A chi li frequenta, hanno la sorprendente capacità di presentarsi come dei piccoli mari interni dove dedicarsi ai piaceri balneari e dove, addirittura, prendere il largo, a dispetto della loro relativa dimensione. Effetto strano. L’aveva colto anche la scrittrice francese George Sand che in una lettera ad un’amica, durante un soggiorno sul Sebino, scrisse “… Vieni, ho trovato un posto meraviglioso per vivere”. 
Come dire: non c’è nulla di dozzinale sui laghi lombardi. Non sul Maggiore amato da Piero Chiara e Vittorio Sereni. Non sul lago di Como che pare un fiordo norvegese, ovviamente con un meteo più gradevole.
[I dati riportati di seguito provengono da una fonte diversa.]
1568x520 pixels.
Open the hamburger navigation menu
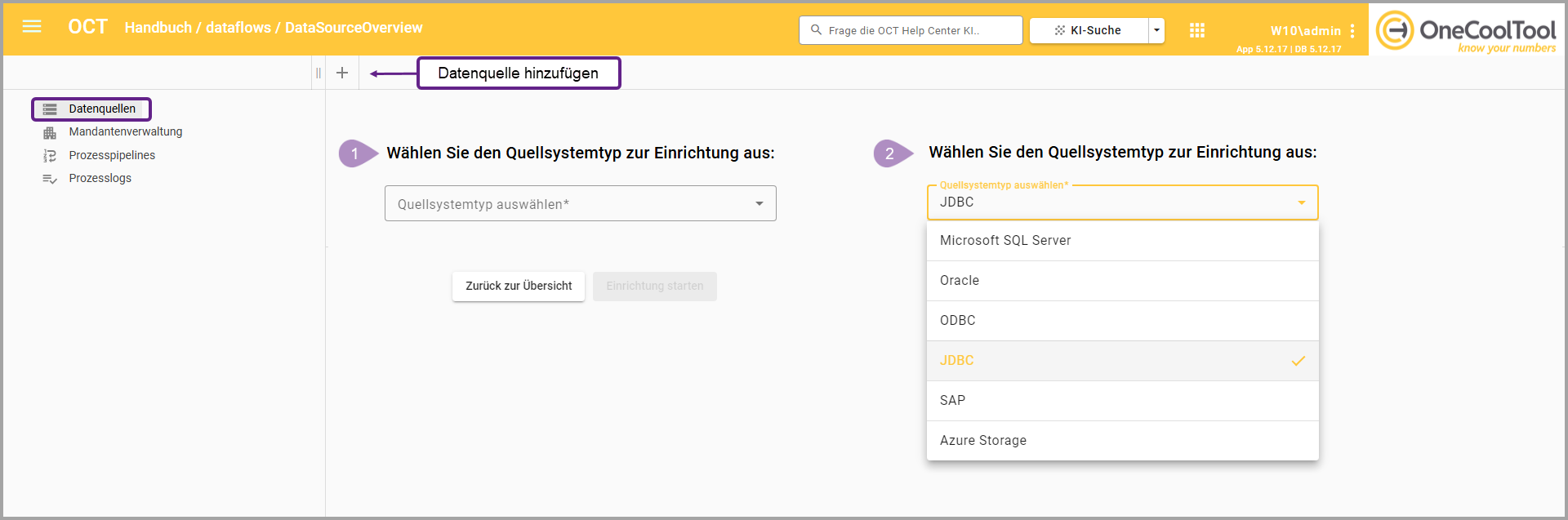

Non su quello di Iseo che fa da collante tra le vigne della Franciacorta e i rilievi della Valcamonica. E tantomeno sul Garda celebrato da D’Annunzio e salutato con enfasi dall’inglese David Herbert Lawrence: “Bello come un paradiso, come la creazione del mondo”. Se è per quello, taglia a parte, non sono da meno gli altri bacini lacustri: quelli di Varese, Monate, Comabbio e quelli di Alserio, Segrino, Pusiano e Annone, la porzione italiana del Ceresio, e Idro, il più piccolo dei grandi laghi lombardi e il più grande dei piccoli. 
Certo, al loro fascino contribuisce anche la presenza delle eleganti dimore che i potenti e le star di ieri e di oggi hanno voluto innalzare sulle loro sponde. E tanto meglio per chi, nella bella stagione, può ammirare vere delizie come le ville Carlotta e Balbianello sul Lario, Villa Hissi sul Maggiore o il Vittoriale a Gardone Riviera. 
Ma c’è anche tanto altro per fare di un soggiorno lacustre in Lombardia, una vacanza speciale. Ci sono le spiagge, attrezzate per accogliere un pubblico contenuto e affacciate su laghi dove l’acqua è pulita e invitante. Ci sono gli imbarcaderi con l’animato via-vai fra chi arriva e chi parte. E ci sono le mini-crociere che in un amen portano ovunque, anche su isole che si trovano a pochi minuti dalla riva ma, quando le raggiungi, sembrano dei “mondi a parte”: la minuscola Comacina di fronte a Ossuccio (Como), l’Isola di Garda di fronte a San Felice di Benaco e la voluminosa Montisola, con la sua forma da panettone, una corona di piccoli borghi e una comunità orgogliosa della propria insularità, come aveva apprezzato il geniale Christo quando, anni fa, progettò di collegarla alla terraferma con l’indimenticabile passerella “The Floating Piers”. 
Alla ricerca di un luogo ideale dove percepire la magia del mondo lacustre, si finisce per raggiungere Punta Spartivento, a Bellagio, dove il lago di Como si divide in due rami. Uno spettacolo, peraltro gratuito. Il grande Franz Liszt l’aveva intuito. Dopo un viaggio sui laghi lombardi, aveva affidato a carta e penna uno dei suoi aforismi migliori: “Quando scrivete una storia felice, ambientatela sulle rive di un lago”.




UN CONSIGLIO
Da assaggiare sul lago di Como il risotto al Persico condito con burro e foglia di salvia


Top 5 della Lombardia

1 A TUTTO SPORT
Il 30 agosto, sul lago d’Iseo, tradizionale “Traversata”,
gara a nuoto di 3 km tra Predore, sponda bergamasca, e Iseo, sulla sponda bresciana.

2 IN SPIAGGIA
Tra le spiagge più gettonate del Garda, quelle di Desenzano
(la Feltrinelli), di Lonato (Lido), di Manerba (la Romantica),
di Salò (Barbarano) e di Tignale (Pra Dela Fam).


3 L’ARTE
Poco lontano da Laveno, imperdibile l’eremo di Santa Caterina del Sasso, abbarbicato su uno strapiombo roccioso 
a picco sul lago Maggiore.

4 A TAVOLA
Sul lago d’Idro, tra i piatti tradizionali, i “Malfatti”,
grossi gnocchi abbinati al formaggio Bagoss prodotto
nella vicina Bagolino.


5 IL PANORAMA
La vista panoramica più spettacolare sul lago di Como? Dal belvedere della Signignola, sponda comasca. Nel Lecchese, dal castello di Vezio.